The idea for Joe Scanlan came a few years ago when I became interested in the presence of straight white men within the art world. In so many other realms straight white men are deprived of social and political ‘authenticity’: look at the white appropriation of black music from blues to hip hop, the white idolization of black athletes, or the apotheosis of white politics (Bill Clinton) resting in black folksiness. In the art world, however, the discourse around art produced by straight white men often casts them as singular and generative geniuses.
This struck me as a curiosity. I wondered what it would be like to create a figure that, through a practice of what I’d like to term “willful white male idiocy,” could not only point to, but also test the limits of and explode the boundaries of straight white male positionality within the art world. Could such a project, were it successful, help to undo some of the myth of the white male genius (and its corollary: the ghettoized queer, female, poor, colored “political” artist) we have inherited from European modernism?The idea of "willful idiocy" is especially illuminating here, and it's not a concept I had a term for before reading this article. This is probably best encapsulated by occurrences where someone acts in a racist manor or brings up a racist comment while explicitly denying that their behavior is racist. By at least playing up this factor in Scanlan, Wong has hit at one of the most bizarre yet prevalent aspects of the current American conversation surrounding race.
For example, it's not uncommon to hear liberal people saying the problem with black America is "single mothers" or talking in panicked terms about the coming "white minority." Or trying to dredge up the old straw man of "black racism." They say on one hand that they want to see black people succeed (or oppose "racism") all while blaming something endemic to black people for dysfunction in their community (or pretending that "racism" has white and black victims). You see this thing happen all the time. Even Jonathan Chait kept repeating these lies during a recent debate on race.
As Ta Nehisi Coates always emphasizes, the problem is not poverty, or marriage, or even bigotry, the problem is white supremacy. Everything else is a distraction from that crucially important fact.
The importance of Joe Scanlan is multiple and tied fundamentally to a concept of erasure.
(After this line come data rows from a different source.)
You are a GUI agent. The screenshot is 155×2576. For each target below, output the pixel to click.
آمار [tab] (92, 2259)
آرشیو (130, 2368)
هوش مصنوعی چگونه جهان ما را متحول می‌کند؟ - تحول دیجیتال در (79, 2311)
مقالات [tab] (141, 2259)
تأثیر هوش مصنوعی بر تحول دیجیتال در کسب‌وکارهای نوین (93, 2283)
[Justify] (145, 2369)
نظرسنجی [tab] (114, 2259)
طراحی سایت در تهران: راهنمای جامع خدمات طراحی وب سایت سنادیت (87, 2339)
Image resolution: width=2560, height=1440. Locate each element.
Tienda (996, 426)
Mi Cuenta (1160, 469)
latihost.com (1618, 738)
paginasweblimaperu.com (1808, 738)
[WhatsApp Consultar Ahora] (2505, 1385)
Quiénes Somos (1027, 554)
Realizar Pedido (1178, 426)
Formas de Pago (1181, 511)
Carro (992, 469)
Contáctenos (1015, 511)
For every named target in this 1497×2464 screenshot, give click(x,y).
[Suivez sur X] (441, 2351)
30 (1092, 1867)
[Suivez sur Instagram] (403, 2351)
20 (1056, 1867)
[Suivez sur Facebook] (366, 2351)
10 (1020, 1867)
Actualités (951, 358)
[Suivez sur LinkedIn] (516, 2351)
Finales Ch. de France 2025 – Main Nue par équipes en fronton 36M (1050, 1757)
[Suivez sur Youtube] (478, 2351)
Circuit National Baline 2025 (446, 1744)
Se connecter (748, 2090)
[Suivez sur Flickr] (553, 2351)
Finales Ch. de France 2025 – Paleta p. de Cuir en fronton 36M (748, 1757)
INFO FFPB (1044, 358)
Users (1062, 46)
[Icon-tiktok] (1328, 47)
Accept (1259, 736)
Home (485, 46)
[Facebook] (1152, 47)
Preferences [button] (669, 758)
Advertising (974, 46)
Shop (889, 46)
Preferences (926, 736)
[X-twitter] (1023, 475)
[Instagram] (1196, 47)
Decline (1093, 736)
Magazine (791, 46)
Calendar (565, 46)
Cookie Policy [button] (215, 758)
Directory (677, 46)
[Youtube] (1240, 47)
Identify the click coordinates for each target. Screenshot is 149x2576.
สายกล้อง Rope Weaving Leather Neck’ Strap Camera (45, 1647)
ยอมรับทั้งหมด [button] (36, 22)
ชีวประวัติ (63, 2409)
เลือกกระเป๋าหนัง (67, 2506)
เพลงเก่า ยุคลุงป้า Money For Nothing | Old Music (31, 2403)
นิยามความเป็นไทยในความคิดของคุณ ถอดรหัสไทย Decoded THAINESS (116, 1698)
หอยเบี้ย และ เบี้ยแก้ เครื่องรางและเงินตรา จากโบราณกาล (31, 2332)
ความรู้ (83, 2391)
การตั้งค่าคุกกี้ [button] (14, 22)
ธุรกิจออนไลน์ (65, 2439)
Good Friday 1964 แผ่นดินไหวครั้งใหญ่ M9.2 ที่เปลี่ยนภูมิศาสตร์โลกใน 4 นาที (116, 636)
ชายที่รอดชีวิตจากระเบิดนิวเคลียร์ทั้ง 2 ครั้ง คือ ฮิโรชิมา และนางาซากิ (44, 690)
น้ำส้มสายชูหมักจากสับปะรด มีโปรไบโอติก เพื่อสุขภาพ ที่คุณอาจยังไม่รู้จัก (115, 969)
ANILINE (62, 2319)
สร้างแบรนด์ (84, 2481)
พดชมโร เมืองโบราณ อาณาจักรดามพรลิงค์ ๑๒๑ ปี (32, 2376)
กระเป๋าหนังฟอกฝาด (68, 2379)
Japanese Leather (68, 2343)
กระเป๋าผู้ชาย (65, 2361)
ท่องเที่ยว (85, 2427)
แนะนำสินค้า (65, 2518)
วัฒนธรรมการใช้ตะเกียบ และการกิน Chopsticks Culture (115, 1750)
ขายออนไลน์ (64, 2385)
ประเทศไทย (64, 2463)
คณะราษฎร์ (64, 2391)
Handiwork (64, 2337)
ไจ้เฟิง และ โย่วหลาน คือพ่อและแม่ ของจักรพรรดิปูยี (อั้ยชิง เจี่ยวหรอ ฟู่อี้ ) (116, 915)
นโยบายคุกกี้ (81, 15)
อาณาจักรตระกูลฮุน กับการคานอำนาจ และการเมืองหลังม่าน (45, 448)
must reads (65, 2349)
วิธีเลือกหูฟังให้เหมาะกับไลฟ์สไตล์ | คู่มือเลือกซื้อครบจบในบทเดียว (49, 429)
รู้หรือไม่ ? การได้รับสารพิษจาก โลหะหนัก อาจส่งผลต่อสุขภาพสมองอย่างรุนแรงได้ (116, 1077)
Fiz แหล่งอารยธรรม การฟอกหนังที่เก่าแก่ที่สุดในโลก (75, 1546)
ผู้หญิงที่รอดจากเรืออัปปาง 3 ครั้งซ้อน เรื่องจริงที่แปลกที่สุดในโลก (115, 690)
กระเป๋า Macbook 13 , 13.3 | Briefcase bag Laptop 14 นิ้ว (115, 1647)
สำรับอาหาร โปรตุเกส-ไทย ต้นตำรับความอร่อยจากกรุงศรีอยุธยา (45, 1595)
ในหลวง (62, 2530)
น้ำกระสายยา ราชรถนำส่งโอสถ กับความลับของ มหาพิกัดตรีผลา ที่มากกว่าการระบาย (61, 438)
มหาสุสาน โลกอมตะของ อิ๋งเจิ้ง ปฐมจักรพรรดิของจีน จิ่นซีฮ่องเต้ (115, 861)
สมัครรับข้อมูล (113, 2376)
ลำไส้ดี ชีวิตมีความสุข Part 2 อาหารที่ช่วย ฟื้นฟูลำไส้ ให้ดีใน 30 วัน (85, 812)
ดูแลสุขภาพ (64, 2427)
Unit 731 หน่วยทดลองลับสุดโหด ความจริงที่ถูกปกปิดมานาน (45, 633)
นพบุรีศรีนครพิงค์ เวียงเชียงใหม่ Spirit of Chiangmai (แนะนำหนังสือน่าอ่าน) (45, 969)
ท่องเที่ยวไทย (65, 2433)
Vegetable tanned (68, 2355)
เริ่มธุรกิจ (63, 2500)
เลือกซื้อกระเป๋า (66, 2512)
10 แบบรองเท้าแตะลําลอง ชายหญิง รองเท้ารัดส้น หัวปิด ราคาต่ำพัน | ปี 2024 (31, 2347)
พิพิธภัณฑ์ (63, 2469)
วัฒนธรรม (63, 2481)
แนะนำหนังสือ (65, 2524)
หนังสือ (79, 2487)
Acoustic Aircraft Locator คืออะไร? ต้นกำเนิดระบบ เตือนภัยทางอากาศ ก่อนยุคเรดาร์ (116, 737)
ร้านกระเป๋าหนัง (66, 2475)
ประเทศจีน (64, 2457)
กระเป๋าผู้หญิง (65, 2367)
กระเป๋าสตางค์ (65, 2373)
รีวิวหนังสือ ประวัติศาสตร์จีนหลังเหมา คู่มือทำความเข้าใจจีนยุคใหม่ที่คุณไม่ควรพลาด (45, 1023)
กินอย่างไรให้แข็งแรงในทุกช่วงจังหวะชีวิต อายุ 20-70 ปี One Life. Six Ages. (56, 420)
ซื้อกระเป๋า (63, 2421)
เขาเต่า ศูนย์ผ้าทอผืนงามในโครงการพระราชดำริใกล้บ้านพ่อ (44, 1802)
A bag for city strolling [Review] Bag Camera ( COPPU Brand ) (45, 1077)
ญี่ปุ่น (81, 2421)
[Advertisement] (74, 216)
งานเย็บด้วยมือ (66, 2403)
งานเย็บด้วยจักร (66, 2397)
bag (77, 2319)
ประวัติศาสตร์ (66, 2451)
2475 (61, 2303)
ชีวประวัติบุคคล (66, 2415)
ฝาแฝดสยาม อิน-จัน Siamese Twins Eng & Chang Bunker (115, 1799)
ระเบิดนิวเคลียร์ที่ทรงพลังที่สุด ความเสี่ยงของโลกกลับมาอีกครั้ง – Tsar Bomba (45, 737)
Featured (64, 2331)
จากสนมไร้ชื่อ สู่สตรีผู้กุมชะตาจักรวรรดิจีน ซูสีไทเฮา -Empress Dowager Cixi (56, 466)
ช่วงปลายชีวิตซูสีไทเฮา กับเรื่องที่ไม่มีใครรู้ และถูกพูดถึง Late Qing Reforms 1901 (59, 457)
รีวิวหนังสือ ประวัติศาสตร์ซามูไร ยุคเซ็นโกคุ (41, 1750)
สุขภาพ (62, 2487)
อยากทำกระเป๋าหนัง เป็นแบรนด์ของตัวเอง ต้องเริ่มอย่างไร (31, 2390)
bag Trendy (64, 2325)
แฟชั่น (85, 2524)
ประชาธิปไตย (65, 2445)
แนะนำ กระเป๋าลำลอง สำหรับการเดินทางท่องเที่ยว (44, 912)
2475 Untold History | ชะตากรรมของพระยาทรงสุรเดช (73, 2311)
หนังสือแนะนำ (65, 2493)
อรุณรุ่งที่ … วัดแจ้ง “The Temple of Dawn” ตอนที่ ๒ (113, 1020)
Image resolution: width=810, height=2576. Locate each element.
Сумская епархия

White people are terrified of being accused of being a racist, because they equate racism with a certain uncultured bigotry that's no longer acceptable. Think Cliven Bundy. But this hysterical attitude towards "racism" actually serves racist ends. It makes the conversation about individuals' behavior instead of social hierarchy, even though the latter is the real problem.
Race and bigotry were invented to justify exploiting an entire class of Americans. That exploitation has not stopped, and little effort has been spent to solve it. In fact, by "erasing" bigotry, we've spent a lot of the capital needed to address hierarchy while making it nearly impossible to acknowledge how our attitudes and assumptions perpetuate the real problem. Like it or not, as white Americans, we are all racist.
So it's not just Justin Wong, Scanlan's "creator" and author of this article. We are all Joe Scanlan in the ways we (un)consciously reinforce American white supremacy. Solving this problem starts with acknowledging that fact and investigating our own history. We say and do racist things, we benefit from racial exploitation, and we owe it to ourselves to admit that. Only then can we see through the caricatures and fictions of racism in America and gain a true appreciation for what it means to be American.